Task prompt: The answer must be an exact copy of every record.

Material for the task:

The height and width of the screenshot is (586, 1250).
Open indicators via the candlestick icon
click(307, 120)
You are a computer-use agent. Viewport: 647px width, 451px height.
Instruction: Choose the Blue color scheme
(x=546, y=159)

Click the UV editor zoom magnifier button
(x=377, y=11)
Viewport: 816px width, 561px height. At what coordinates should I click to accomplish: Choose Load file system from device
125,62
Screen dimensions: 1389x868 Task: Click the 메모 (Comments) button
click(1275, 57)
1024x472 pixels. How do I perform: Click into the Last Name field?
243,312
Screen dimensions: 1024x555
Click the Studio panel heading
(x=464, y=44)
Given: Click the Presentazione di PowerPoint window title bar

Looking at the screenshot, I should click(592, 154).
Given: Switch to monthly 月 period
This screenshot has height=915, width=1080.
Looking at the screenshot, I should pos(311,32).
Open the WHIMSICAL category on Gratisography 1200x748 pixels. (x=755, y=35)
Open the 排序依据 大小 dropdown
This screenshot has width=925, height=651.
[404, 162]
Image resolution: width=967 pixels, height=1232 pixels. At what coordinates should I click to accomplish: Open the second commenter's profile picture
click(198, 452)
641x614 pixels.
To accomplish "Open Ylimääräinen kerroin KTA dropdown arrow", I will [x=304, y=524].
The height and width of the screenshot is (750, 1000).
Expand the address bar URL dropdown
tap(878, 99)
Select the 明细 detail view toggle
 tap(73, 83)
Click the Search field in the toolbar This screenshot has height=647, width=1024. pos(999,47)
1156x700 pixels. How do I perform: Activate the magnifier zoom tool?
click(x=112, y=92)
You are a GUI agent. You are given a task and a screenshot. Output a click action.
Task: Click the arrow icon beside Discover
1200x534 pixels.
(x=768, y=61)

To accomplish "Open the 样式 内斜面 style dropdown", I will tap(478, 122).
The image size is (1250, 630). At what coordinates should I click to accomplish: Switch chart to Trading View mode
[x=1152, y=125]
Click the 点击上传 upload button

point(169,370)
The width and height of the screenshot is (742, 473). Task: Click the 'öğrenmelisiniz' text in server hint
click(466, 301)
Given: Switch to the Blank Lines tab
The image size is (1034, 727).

Your solution:
The height and width of the screenshot is (586, 1250).
Open indicators via the candlestick icon
click(307, 120)
You are a computer-use agent. Viewport: 647px width, 451px height.
Instruction: Choose the Blue color scheme
(x=546, y=159)

Click the UV editor zoom magnifier button
(x=377, y=11)
Viewport: 816px width, 561px height. At what coordinates should I click to accomplish: Choose Load file system from device
125,62
Screen dimensions: 1389x868 Task: Click the 메모 (Comments) button
click(1275, 57)
1024x472 pixels. How do I perform: Click into the Last Name field?
243,312
Screen dimensions: 1024x555
Click the Studio panel heading
(x=464, y=44)
Given: Click the Presentazione di PowerPoint window title bar

Looking at the screenshot, I should click(592, 154).
Given: Switch to monthly 月 period
This screenshot has height=915, width=1080.
Looking at the screenshot, I should pos(311,32).
Open the WHIMSICAL category on Gratisography 1200x748 pixels. (x=755, y=35)
Open the 排序依据 大小 dropdown
This screenshot has width=925, height=651.
[404, 162]
Image resolution: width=967 pixels, height=1232 pixels. At what coordinates should I click to accomplish: Open the second commenter's profile picture
click(198, 452)
641x614 pixels.
To accomplish "Open Ylimääräinen kerroin KTA dropdown arrow", I will [x=304, y=524].
The height and width of the screenshot is (750, 1000).
Expand the address bar URL dropdown
tap(878, 99)
Select the 明细 detail view toggle
 tap(73, 83)
Click the Search field in the toolbar This screenshot has height=647, width=1024. pos(999,47)
1156x700 pixels. How do I perform: Activate the magnifier zoom tool?
click(x=112, y=92)
You are a GUI agent. You are given a task and a screenshot. Output a click action.
Task: Click the arrow icon beside Discover
1200x534 pixels.
(x=768, y=61)

To accomplish "Open the 样式 内斜面 style dropdown", I will tap(478, 122).
The image size is (1250, 630). At what coordinates should I click to accomplish: Switch chart to Trading View mode
[x=1152, y=125]
Click the 点击上传 upload button

point(169,370)
The width and height of the screenshot is (742, 473). Task: Click the 'öğrenmelisiniz' text in server hint
click(466, 301)
Given: Switch to the Blank Lines tab
The image size is (1034, 727).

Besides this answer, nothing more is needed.